# [YOUR ASSIGNMENT]
For the data that follows, return each line unchanged and drop the pictures.

Stored data:
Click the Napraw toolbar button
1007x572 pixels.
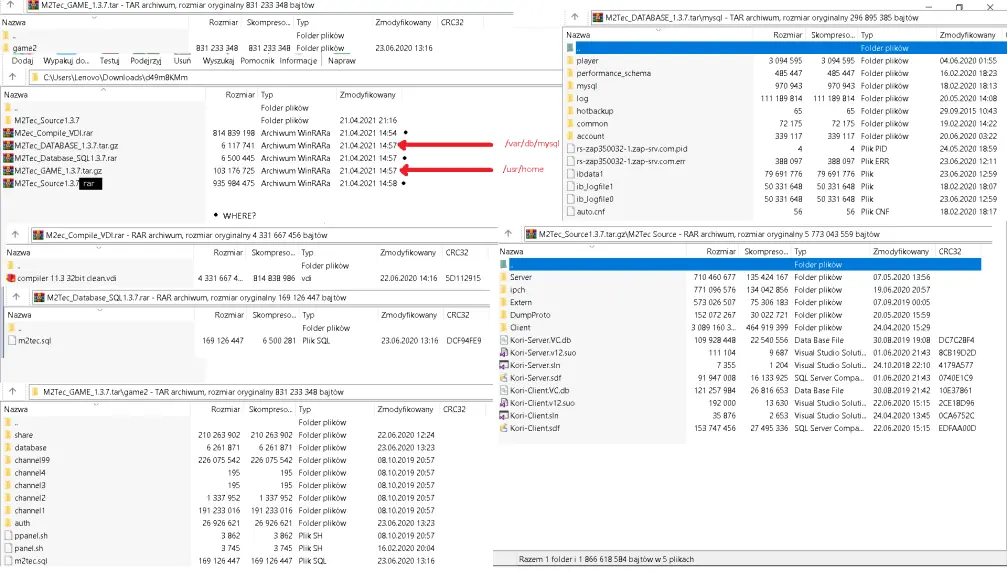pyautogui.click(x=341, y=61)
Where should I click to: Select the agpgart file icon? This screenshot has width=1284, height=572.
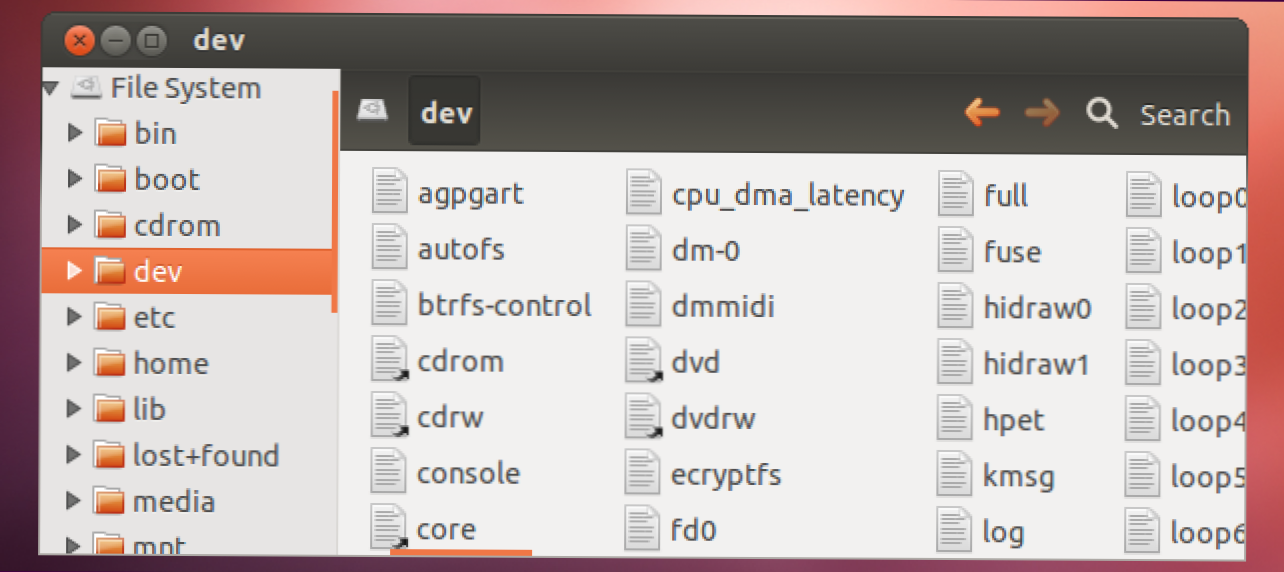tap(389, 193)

# [ANSWER BOX]
Click the Napraw toolbar button
1007x572 pixels.
pyautogui.click(x=341, y=61)
Where should I click to: Select the agpgart file icon? This screenshot has width=1284, height=572.
tap(389, 193)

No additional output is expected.